One hour before sunrise, find brilliant Venus in SE, with Saturn nearby to its upper right Jan. 1-8 and lower left thereafter. These two planets are 8° apart on Jan. 1, closing to 5° on Jan. 4. On two spectacular mornings, they’ll appear in the same telescopic field, within 0.7° apart on Jan. 8, and 0.5° on Jan. 9. They’re still within 4° on Jan. 12, widening to 7° on Jan. 15, then to 15° on Jan. 22, and 25° on Jan. 31. Each day, Venus goes E against background stars by just over 1.2°, Saturn by only 0.1°, while Mars goes E about 0.5°. Watch Venus pass 6° N of first-magnitude Antares, heart of the Scorpion, on Jan. 7, and 3° N of Lambda in Sagittarius, the 3rd-mag. star marking the top of the Teapot, on Jan. 28. Steady Saturn is 6.3° to 7.5° from reddish twinkling Antares this month, and stays 6°-9° from that star throughout Saturn’s current apparition, ending when the planet sinks into evening twilight in November 2016.

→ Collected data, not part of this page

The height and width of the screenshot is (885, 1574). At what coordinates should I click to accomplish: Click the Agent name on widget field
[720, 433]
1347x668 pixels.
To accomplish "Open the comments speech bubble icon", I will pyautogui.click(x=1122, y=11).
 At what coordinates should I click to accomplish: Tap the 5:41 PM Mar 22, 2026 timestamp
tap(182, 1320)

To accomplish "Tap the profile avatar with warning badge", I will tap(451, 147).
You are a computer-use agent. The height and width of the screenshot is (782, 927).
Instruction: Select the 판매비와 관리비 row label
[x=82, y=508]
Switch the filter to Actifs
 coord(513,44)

Bright Jupiter, in SW to WSW an hour before sunup, begins retrograde on Jan. 8 and barely moves against stars this month, but it will shift 10° W in four months, Jan. 8 to May 9. This apparent temporary reversal of Jupiter’s motion is centered on the planet’s opposition and all-night visibility on night of March 7-8, when faster-moving Earth will overtake the giant planet. Mars, in SSE to S in this month’s morning sky, is 6° to 21° E of Spica. On Feb. 1, Mars will pass 1.1° N of 3rd-mag. Alpha Librae. Once Mercury emerges from Sun’s glare in late January, all five naked-eye planets will be on display, in order Me-Ve-Sa-Ma-Ju, in an impressive panorama across the southern morning sky.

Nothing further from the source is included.